──────── DATA FOR ANALYSIS ────────

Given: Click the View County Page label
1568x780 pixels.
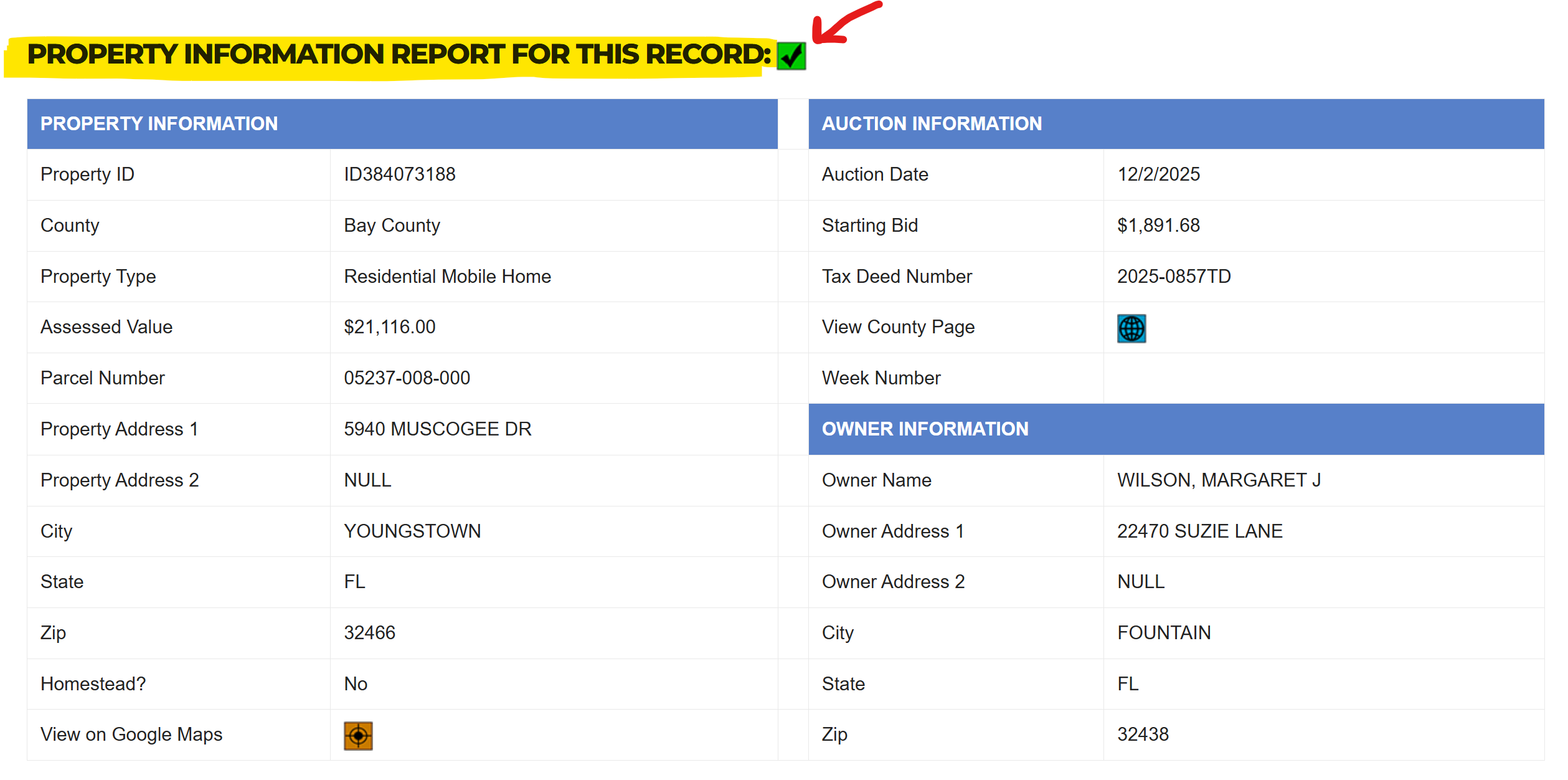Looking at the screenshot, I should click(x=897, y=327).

────────
──────── DATA FOR ANALYSIS ────────

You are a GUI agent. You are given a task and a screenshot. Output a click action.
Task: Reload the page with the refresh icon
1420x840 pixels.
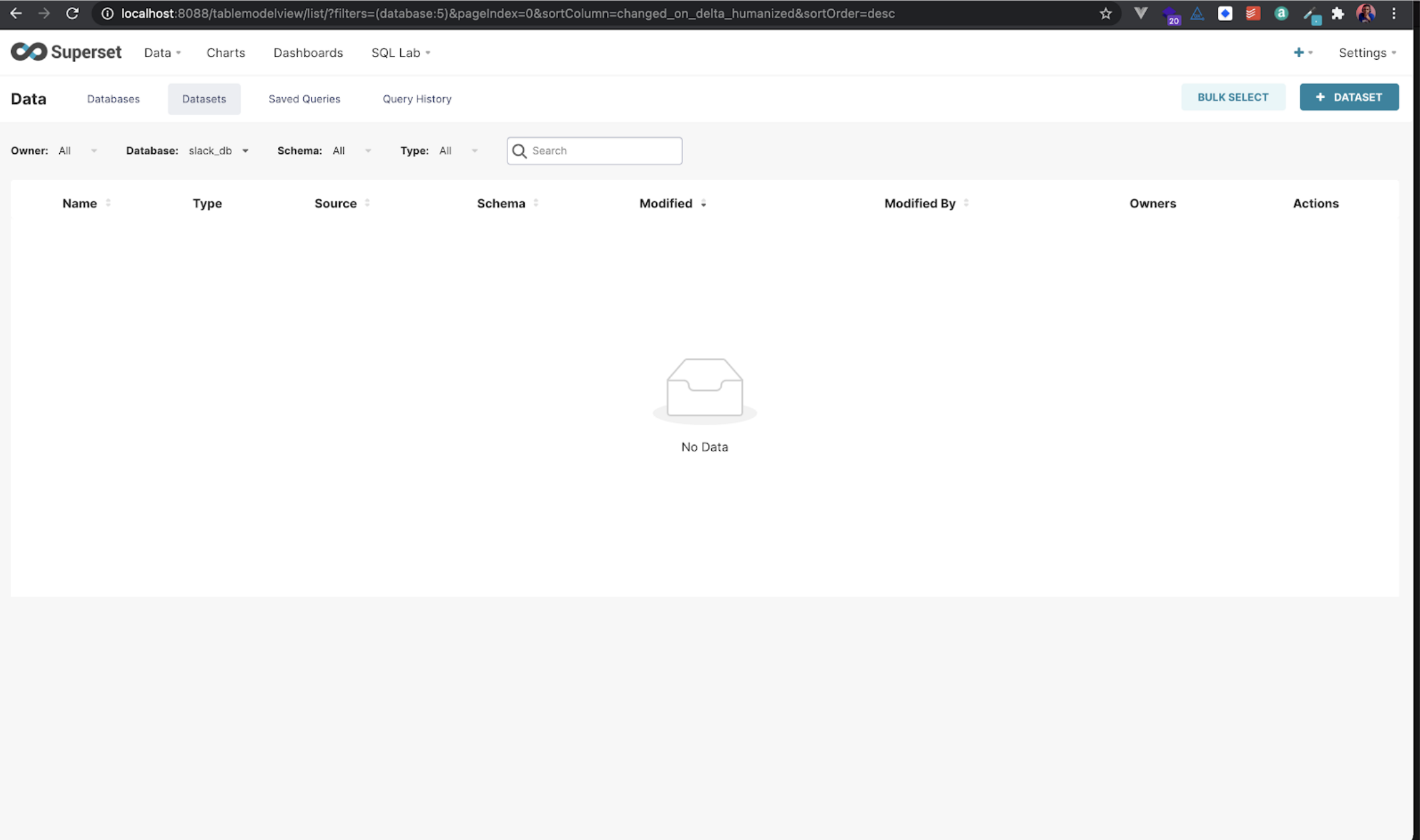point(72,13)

────────
──────── DATA FOR ANALYSIS ────────

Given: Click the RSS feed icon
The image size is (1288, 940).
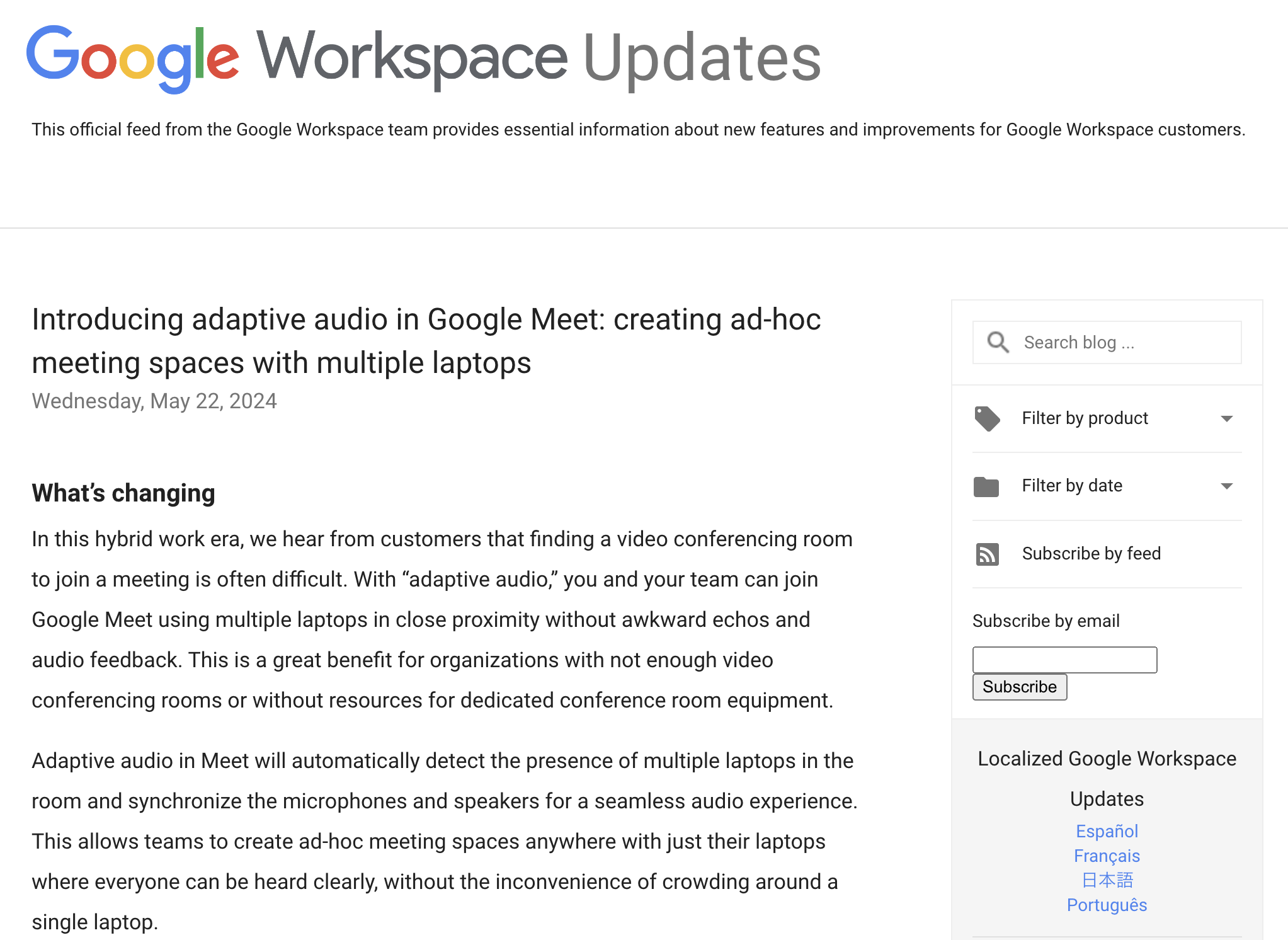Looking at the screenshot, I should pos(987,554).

────────

EXERCISE GOAL >> Where in the records does the word "icon" appear? Copy each line that holds it.

RESULT OF THE TASK >>
Task: Reload the page with the refresh icon
Given: Click the RSS feed icon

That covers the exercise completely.